山梨県火山防災対策室によると、3県などでつくる「富士山火山防災対策協議会」は昨年9月~今年2月、広域避難計画の改定に向けて大学教授や防災関係者らでつくる検討委員会を計4回開催。一般避難者の避難方法の検討に時間が掛かり、要配慮者や観光客の避難について十分に検討できなかったという。4月以降に検討委員会を複数回開き、来年度中の改定を目指す。
広域避難計画は、協議会が昨年3月に公開した改定版ハザードマップを踏まえて改定する。改定版マップでは県内は都留市までだった従来の想定を超え、新たに大月市と上野原市に溶岩流が到達する恐れがあることが判明。内容を反映させた広域避難計画の見直しが急がれており、地元の住民や観光連盟からは改定先送りに不安の声が上がる。

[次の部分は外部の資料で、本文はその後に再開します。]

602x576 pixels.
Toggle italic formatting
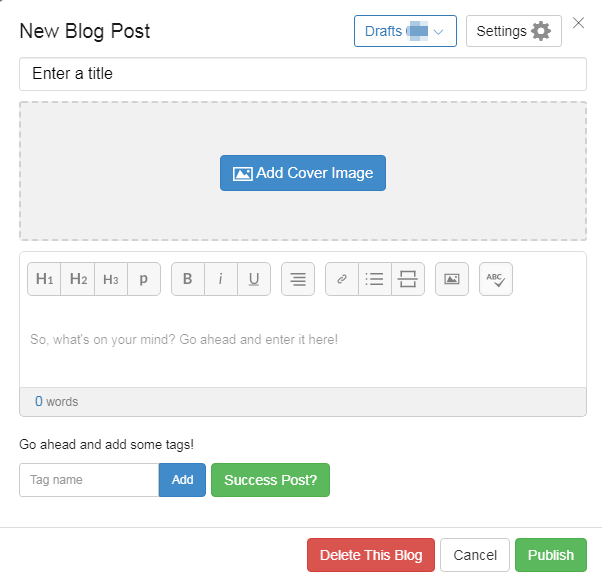coord(221,279)
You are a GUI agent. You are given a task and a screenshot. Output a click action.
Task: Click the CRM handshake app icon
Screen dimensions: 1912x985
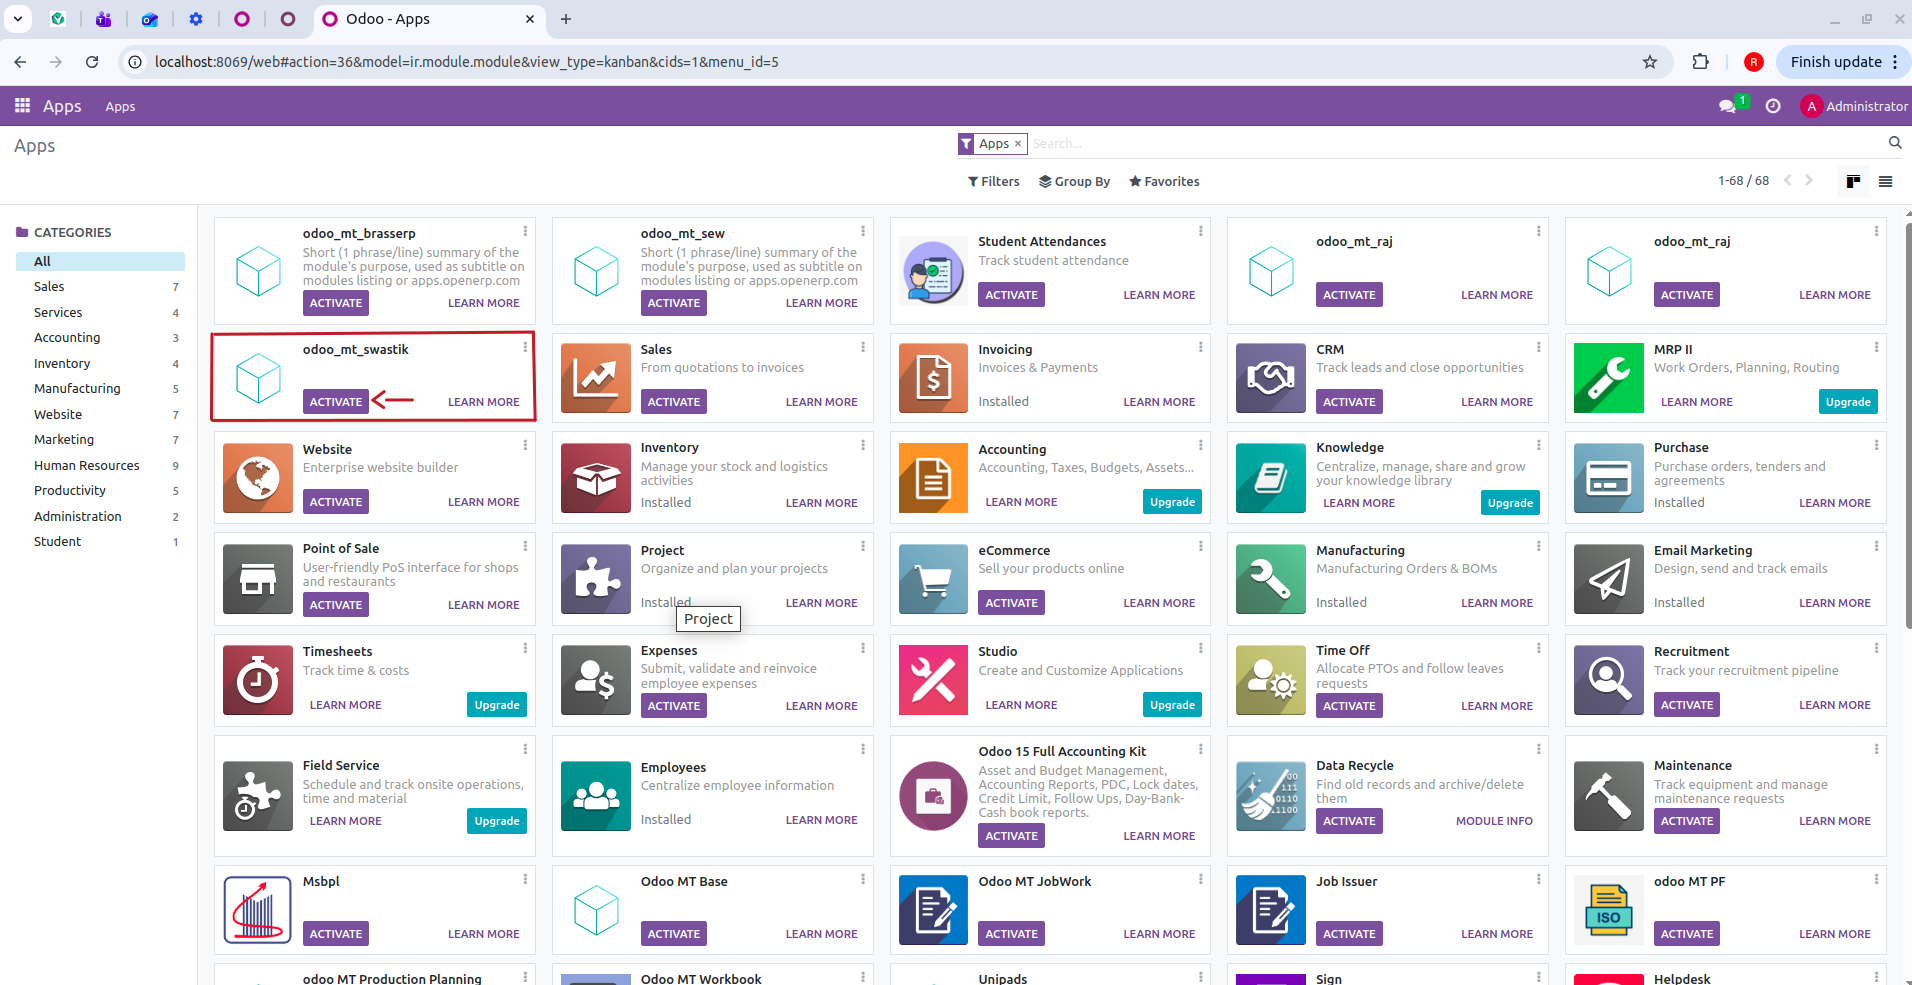point(1270,379)
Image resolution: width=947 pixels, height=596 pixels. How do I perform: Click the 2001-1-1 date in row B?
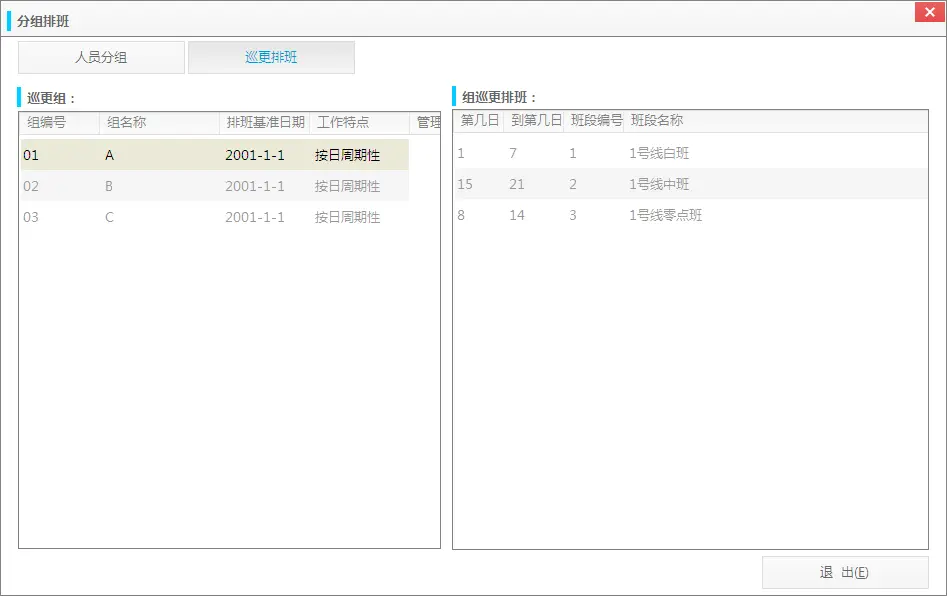click(x=255, y=186)
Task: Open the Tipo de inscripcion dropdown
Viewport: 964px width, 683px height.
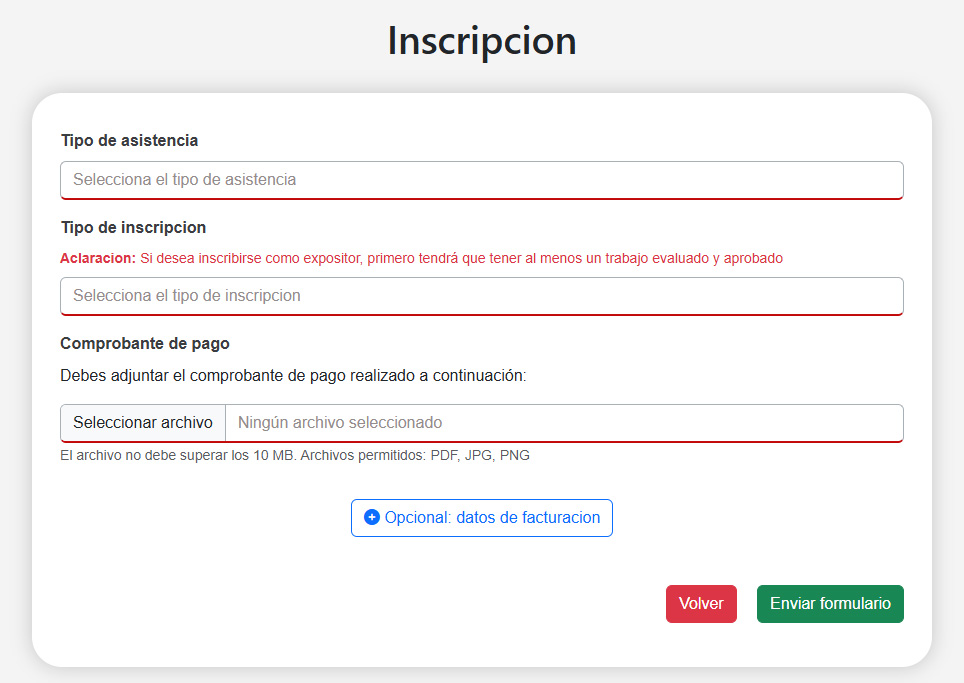Action: coord(481,296)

富士吉田市内の自主防災会の会長は「地域には一人暮らしの要支援者がいて、策定が遅れれば地域の対策を決められない。早急に避難の指針だけでも出してほしい」と訴える。富士河口湖町観光連盟の山下茂代表理事は「観光客の安全のためにも、少しでも早く策定してもらうことが必要だ。観光客の効果的な避難検討について熟議してほしい」と話した。
一方、協議会は各自治体の避難人数や、避難にかかる時間などの基礎データなどは3月下旬に中間報告として発表する方針。富士吉田市や富士河口湖町など10市町村は中間発表のデータを使用し、地域防災計画の改定作業に入るという。県の担当者は「中間発表のデータがあれば、各市町村の地域防災計画も大幅に遅れることはないと考えている」としている。
山梨大地域防災・マネジメント研究センターの鈴木猛康センター長は「災害弱者である要配慮者や、観光業が盛んな郡内地域の観光客については、真っ先に検討しなければならない内容。しっかりと準備をして検討に臨めば、遅れることはなかったのではないか」と指摘。「協議会で早急に検討し、一刻も早く完全な広域避難計画を公開するべきだ」と話した。